I clicked the link that brought me to the Facebook original post and an impressive amount of comments to read through. Every time I read “put your own thoughts here” chats within my support groups, especially my HM group, I get this odd hollow cringe feeling deep in my stomach. It’s like I’m nervous, hoping to find others to relate to, but also feeling guilty that I’m hoping for someone else to have these scary experiences. Silly, yes, I know. Reading each of those comments, so many hitting too close to home, I kick myself for letting it make me emotional. However, it never fails to get me a little each time. Though it made me so close to tearing up(…maybe I did), post after post exposing some of our hardest insecurities was amazing to read. Discussions with fellow migrainers= story comparisons, doctor references, success stories, and learning more. Even though it took me a million screen shots to pick just five favorites, I finally did so. I felt like these people’s comments even went with a tone similar to my own…

  1. “They are the worst. Anyone who says different has never experienced a migraine where it feels like your head is about to split open and some alien is going to pop out.” -unknown
  2. “Even light and air hurt. “My skin feels like somebody sand papered it. It’s not something one can just snap out of.” – Theresa Belcourt
  3. “If you tell me to take excedrin one more time I’m going to pull my hair out…after I finish getting sick and crying.” – Ambra King
  4. “I’m not faking when I still go to work or try to be productive. I still have to try to live my life, even though I have a chronic condition.” – Trina Theisen
  5. “Complicated(usually hemiplegic) and debilitating lasting two days w/o abortive treatment. My MDs prepare me with abortives to prevent ER trips.
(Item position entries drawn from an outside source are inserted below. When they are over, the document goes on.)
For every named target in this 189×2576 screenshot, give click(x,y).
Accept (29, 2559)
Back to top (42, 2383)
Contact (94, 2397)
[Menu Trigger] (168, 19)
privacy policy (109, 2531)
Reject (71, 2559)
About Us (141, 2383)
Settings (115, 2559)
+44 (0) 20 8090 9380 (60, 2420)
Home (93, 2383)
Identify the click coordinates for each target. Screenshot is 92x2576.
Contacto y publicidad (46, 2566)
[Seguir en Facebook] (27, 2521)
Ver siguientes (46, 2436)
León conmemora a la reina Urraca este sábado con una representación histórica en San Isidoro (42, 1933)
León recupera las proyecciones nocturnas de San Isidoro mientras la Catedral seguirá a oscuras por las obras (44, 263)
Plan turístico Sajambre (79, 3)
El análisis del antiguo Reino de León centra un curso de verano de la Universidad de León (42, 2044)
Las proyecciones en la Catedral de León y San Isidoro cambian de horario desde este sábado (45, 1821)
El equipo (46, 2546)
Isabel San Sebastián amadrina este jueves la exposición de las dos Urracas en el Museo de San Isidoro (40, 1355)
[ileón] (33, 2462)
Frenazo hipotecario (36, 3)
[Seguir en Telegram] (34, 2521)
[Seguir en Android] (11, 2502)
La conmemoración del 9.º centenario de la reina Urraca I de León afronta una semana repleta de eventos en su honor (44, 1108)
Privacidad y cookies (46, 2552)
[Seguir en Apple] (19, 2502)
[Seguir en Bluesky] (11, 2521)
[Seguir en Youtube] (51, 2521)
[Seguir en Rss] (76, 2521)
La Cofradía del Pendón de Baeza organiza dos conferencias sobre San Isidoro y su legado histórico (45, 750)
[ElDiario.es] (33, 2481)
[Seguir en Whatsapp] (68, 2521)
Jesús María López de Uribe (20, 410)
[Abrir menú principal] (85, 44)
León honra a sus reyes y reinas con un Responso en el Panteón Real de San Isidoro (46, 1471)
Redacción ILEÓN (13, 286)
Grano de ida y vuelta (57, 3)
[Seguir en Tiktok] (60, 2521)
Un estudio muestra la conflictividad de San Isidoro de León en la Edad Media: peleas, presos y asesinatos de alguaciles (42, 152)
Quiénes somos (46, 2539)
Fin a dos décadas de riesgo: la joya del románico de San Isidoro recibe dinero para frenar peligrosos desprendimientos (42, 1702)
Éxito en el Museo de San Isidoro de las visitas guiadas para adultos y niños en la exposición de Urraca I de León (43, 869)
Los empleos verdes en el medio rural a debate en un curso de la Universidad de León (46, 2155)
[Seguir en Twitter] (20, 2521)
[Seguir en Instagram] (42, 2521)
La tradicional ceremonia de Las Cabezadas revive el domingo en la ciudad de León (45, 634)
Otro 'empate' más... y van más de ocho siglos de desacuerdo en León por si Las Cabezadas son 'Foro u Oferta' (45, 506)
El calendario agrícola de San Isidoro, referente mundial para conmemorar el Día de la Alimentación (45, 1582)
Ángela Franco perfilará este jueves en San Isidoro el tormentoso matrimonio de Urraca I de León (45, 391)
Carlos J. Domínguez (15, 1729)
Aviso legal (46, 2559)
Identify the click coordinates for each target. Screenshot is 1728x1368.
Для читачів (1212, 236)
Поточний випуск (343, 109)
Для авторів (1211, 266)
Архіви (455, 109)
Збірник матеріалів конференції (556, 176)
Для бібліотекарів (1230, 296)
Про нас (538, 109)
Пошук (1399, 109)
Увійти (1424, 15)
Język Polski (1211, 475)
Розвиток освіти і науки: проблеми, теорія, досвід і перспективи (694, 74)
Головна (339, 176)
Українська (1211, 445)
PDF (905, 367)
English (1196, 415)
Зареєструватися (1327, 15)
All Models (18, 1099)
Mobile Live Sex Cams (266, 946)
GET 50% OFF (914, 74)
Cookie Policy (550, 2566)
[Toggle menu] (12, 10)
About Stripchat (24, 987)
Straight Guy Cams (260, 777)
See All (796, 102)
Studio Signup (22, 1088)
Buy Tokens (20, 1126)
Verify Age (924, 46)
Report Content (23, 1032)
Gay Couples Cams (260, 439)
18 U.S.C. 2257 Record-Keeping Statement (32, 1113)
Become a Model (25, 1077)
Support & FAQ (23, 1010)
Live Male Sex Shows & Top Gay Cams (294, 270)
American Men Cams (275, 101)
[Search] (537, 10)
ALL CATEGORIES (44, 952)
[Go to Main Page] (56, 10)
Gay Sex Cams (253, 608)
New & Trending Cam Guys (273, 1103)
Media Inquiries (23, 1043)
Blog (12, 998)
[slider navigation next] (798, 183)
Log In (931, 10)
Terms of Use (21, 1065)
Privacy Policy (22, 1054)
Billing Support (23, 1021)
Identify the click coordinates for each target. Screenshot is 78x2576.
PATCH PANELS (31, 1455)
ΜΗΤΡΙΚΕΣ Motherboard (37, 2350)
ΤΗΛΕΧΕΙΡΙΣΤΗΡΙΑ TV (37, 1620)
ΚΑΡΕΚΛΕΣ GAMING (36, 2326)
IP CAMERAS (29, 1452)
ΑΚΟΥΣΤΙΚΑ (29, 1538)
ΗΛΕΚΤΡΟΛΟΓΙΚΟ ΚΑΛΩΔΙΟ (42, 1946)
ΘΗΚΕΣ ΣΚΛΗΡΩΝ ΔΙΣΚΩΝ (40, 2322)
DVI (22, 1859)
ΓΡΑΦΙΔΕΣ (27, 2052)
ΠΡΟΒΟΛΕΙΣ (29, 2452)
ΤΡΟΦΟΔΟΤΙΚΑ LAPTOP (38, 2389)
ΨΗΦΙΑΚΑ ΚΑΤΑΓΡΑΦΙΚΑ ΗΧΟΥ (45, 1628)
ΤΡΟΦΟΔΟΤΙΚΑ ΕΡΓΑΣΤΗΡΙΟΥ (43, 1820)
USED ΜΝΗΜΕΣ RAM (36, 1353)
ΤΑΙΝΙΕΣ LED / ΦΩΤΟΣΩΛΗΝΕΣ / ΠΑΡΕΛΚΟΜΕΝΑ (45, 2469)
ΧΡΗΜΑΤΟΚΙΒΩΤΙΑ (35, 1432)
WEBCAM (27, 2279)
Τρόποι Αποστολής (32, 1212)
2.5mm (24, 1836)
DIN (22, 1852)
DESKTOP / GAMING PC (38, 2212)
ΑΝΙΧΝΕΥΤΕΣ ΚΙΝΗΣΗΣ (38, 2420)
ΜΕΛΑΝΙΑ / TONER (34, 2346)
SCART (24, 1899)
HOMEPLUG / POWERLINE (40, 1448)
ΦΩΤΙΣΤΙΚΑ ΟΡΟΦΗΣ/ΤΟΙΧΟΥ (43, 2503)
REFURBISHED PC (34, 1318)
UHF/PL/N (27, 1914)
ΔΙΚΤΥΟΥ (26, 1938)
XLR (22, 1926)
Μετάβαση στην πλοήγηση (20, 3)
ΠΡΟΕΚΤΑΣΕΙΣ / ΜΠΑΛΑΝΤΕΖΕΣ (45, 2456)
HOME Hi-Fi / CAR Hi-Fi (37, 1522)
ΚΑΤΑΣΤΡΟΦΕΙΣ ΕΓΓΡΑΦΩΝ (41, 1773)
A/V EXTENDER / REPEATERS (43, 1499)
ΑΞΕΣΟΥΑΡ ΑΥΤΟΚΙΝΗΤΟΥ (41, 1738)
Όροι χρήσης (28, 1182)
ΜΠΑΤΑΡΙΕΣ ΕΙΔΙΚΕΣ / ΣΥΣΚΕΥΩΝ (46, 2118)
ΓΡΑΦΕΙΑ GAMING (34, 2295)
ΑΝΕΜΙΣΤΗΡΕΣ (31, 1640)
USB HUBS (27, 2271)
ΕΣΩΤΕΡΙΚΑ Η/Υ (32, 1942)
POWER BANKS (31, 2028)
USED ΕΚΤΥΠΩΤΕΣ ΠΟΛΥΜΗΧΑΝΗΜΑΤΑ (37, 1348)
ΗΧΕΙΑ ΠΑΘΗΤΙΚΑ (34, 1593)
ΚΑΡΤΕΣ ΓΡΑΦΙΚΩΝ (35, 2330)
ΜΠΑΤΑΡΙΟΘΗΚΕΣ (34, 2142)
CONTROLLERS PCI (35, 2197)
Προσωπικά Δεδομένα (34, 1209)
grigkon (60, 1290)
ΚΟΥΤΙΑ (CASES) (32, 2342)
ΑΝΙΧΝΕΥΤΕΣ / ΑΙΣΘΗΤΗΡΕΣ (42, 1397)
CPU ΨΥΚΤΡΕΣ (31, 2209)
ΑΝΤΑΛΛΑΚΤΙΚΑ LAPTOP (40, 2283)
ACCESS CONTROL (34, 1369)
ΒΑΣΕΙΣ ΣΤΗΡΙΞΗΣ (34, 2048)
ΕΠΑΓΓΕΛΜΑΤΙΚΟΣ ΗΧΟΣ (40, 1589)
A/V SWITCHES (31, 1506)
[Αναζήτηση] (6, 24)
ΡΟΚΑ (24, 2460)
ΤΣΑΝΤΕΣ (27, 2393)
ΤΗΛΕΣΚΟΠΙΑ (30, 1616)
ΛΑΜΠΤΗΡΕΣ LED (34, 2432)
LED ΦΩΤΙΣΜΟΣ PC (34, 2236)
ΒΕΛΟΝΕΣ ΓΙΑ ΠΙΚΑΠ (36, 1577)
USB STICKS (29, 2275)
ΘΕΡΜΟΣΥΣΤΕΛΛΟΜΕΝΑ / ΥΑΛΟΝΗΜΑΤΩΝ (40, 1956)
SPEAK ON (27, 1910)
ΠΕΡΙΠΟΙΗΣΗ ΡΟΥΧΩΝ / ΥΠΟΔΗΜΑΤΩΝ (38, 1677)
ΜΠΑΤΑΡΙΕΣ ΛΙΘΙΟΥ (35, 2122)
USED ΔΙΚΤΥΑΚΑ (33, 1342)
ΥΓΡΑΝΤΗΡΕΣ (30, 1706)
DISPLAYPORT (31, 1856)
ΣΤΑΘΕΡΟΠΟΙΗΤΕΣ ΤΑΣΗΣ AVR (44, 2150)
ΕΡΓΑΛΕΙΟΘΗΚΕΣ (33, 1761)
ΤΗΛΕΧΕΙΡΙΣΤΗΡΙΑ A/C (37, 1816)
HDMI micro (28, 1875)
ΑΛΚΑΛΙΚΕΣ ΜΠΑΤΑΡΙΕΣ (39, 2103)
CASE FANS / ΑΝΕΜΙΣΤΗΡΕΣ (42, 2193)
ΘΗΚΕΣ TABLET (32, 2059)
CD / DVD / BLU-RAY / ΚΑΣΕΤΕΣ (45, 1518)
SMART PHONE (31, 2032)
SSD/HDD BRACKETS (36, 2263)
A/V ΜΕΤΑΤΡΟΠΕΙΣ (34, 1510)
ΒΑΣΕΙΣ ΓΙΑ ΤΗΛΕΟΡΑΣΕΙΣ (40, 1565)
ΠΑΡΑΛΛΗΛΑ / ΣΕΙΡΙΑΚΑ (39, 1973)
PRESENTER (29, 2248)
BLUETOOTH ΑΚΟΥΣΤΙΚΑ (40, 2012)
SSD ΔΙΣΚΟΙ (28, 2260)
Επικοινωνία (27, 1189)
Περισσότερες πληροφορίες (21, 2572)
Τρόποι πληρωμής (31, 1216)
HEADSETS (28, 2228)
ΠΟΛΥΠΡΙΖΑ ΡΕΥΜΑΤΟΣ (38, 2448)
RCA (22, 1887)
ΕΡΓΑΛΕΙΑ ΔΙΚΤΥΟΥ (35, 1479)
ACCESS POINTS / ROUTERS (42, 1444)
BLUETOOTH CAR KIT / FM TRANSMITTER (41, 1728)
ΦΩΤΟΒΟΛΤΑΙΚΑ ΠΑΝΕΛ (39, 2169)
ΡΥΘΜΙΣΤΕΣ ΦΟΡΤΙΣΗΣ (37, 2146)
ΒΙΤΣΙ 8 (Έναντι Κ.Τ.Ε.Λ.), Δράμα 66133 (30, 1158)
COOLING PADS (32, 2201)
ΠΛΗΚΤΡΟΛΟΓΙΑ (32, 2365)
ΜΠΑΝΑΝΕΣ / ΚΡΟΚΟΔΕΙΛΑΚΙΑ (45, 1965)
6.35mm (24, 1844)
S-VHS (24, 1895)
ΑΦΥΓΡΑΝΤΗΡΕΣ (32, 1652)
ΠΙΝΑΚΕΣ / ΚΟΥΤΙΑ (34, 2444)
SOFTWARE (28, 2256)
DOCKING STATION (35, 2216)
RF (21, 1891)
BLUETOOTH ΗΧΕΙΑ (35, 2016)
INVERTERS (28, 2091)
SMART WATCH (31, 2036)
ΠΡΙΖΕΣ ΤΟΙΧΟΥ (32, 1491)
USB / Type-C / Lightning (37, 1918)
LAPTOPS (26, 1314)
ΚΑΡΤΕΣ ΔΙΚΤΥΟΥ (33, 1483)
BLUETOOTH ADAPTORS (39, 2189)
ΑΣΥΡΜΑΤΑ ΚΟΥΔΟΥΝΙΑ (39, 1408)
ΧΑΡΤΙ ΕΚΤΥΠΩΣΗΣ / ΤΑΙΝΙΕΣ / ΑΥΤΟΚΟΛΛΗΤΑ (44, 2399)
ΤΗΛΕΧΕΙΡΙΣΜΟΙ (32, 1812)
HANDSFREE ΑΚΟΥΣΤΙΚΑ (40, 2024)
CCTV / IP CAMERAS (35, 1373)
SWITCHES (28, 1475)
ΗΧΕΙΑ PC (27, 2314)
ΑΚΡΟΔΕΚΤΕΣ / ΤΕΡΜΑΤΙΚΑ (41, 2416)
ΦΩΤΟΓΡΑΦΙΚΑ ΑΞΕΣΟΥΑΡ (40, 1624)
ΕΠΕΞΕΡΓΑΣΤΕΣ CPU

However, sometimes the pain and symptoms can be as severe as a craniotomy w/ cortical resection. And dehydration can be severe.” –FB comment   *although this isn’t worded the best, and I have no idea what a cortical resection means, The point is still direct to HM*
  6. “It’s different for everyone. So your sisters cousins uncle’s ex fiancé that had them, they ARE NOT the same as mine.” – Kim Robinson

The honest emotional support is vital to all of us. But we are also always craving new information and the latest updates. It’s nice to have people to pass around conversation for those little knowledge points, too. We are always learning more. We could bet all of you know-it-alls and doctorates with who knows more about our condition, or migraines in general and we’ll win every time.

Sincerely,

Those of us who are tough, brave, fighters and migraine know-it-alls.